Les collisions entre noyaux

Que veut-on faire avec ces faisceaux de projectiles pouvant atteindre une vitesse proche de celle de la lumière ? Bombarder des cibles, c'est-à-dire des noyaux au repos. En vérité, les projectiles sont la plupart du temps ralentis par les nuages électroniques des atomes. Cependant, de temps en temps, c'est-à-dire une fois ou moins sur un million, le projectile rencontre un noyau atomique de la cible. Ce sont les collisions qui interviennent entre les noyaux des ions projectiles et les noyaux de la cible qui intéressent le physicien et le chimiste nucléaires. La vitesse élevée est nécessaire pour que la répulsion due aux charges soit vaincue. Dans ces conditions, les noyaux projectiles qui rencontrent de front des noyaux cibles pénètrent profondément dans ces derniers, et des perturbations importantes de la matière nucléaire en résultent. Au contraire, les projectiles qui frôlent les noyaux cibles induisent des perturbations légères en surface.

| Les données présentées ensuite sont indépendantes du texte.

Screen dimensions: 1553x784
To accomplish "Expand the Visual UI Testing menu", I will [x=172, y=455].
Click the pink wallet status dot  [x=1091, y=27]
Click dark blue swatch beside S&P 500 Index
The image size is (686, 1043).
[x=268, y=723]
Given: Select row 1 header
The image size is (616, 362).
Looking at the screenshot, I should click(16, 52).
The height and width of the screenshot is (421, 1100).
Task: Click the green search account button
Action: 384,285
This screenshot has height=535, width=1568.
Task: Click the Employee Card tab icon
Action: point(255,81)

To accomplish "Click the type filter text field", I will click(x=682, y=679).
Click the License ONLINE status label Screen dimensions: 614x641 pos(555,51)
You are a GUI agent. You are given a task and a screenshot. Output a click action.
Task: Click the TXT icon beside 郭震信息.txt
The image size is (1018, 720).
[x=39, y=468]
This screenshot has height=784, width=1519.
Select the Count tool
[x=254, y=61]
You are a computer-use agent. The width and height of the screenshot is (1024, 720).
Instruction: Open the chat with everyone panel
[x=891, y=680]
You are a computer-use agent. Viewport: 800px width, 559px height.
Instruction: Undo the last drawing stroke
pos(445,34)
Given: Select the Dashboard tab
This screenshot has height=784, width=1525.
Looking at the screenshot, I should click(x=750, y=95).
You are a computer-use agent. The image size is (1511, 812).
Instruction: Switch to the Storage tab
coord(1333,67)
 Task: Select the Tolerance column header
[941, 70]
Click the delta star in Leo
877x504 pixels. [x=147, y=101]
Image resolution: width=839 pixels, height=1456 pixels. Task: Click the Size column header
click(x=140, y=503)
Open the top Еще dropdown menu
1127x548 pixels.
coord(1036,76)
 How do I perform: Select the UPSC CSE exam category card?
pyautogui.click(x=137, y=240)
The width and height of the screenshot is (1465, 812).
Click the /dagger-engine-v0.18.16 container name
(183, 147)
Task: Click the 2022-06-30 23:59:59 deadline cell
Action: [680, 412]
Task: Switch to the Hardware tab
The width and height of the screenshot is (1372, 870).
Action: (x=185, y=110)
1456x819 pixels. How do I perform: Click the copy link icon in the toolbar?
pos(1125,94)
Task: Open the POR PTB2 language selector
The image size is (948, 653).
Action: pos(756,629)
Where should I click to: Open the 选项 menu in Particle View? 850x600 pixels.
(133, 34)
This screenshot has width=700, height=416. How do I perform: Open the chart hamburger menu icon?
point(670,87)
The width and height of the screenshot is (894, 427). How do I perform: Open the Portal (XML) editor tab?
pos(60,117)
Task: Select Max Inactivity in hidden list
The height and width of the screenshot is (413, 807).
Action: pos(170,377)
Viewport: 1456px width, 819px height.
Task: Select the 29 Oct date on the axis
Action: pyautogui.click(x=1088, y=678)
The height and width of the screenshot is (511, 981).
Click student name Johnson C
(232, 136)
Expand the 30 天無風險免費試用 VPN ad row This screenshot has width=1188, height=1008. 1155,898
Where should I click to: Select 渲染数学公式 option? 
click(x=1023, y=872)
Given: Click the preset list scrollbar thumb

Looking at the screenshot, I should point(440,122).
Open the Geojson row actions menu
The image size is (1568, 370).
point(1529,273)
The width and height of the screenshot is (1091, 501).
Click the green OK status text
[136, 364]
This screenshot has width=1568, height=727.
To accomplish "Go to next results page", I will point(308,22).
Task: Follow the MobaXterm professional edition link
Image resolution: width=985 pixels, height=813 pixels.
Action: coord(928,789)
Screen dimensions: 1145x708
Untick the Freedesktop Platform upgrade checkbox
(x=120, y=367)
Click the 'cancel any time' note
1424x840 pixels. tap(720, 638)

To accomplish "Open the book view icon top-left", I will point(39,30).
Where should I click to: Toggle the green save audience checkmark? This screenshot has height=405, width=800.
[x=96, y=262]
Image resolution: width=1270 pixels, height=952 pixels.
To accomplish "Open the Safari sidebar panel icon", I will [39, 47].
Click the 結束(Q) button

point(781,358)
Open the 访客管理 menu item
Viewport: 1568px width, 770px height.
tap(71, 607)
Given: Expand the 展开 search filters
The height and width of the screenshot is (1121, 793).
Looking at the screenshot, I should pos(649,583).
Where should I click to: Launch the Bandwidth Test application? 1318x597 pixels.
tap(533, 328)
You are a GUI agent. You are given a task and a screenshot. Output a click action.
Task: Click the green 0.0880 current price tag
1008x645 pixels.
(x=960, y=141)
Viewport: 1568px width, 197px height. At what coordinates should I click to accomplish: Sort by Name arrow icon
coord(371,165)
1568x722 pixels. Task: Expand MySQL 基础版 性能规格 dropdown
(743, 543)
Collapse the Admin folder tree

À l'échelle des noyaux, aucune méthode d'observation directe de l'objet n'est possible et les informations proviennent de perturbations provoquées par des sondes envoyées sur ces objets. Cependant, les faisceaux d'électrons et même de protons ne provoquent que des « piqûres d'épingle » dans les noyaux. Ils peuvent bien sûr perturber l'organisation des autres protons et neutrons, mais, en général, ils ne bouleversent pas la matière du noyau cible de façon considérable et totale. Pour aller plus loin dans les dégâts, apporter plus d'énergie dans le choc, on pourrait penser qu'il suffirait de disposer de protons accélérés à de plus grandes vitesses. Mais alors les noyaux ne les arrêtent pas totalement, et ont même tendance, lorsque la vitesse croît, à devenir transparents pour ces projectiles trop légers. Une autre solution pour modifier profondément la structure interne des noyaux est donc de faire appel à des projectiles beaucoup plus lourds, et de jouer sur la masse plutôt que sur la vitesse. C'est là le but des ions lourds.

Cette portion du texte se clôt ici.